Improving RPM as a packaging system
As I mentioned yesterday, scripts in packaging systems are an opportunity to make mistakes. Thus, one thing that RPM could do to improve is to automate as many of the things that are done repeatedly in install and removal scripts (of which RPM has several variants).
There are two improvements that jump out at me. First, many packages only do things when they are being actually installed or removed instead of being upgraded (and sometimes do other things during an upgrade).
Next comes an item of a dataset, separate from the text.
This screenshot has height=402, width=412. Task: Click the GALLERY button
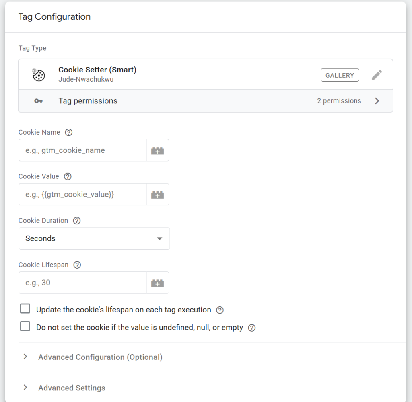340,75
Right now people detect these cases by boiler-plate shell script code, but RPM should make this available directly, by having scripts that are executed only in the appropriate context.
The second is that there are all sorts of generic types of files that want specific actions to be performed when they are installed or removed; for example, every time you install or remove a Gnome application it rebuilds the gconf schemas stuff. Right now (you saw this coming) everyone does this with standard boilerplate in scripts, which is bad.
Clearly we don't want the core RPM people to have to add specific actions and file types for every sort of semi-standard file that people invent. Instead RPM needs a mechanism where you can tag a file as having some arbitrary type, and a standard extension mechanism (such as shell scripts in a known place) to tell RPM what to do for each type. Then people building RPMs for Gnome applications would just tag their gconf schema files as the appropriate type and rely on the actions that the core Gnome people had defined to handle all the details.
(Then people could extend this with extra features, for example to automatically run a syntax checker over all files tagged as gconf schemas at RPM build time and complain if they were malformed. That would just be a build-time action for that type of files.)